Copy out word for word everything from the line with "The width and" through the end of the records, but leave out the pictures.

Given records:
****************
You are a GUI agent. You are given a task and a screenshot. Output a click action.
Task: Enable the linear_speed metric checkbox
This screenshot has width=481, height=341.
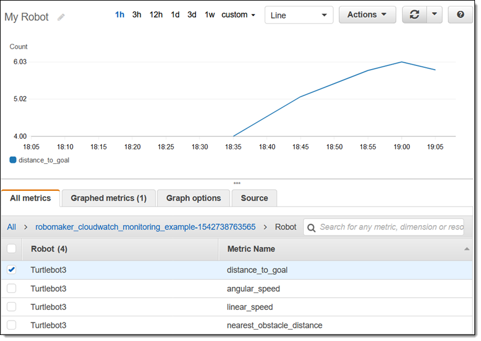[11, 307]
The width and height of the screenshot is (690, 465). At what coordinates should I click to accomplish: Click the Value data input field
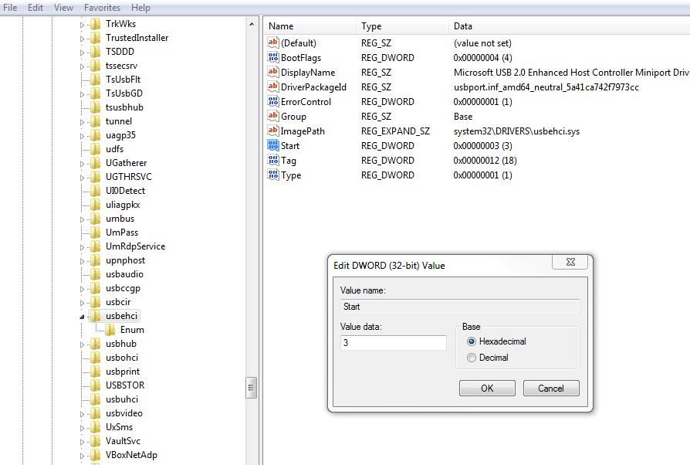[x=393, y=342]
****************
Result of this task:
The width and height of the screenshot is (690, 465). At what coordinates should I click to accomplish: Click the Value data input field
[x=393, y=342]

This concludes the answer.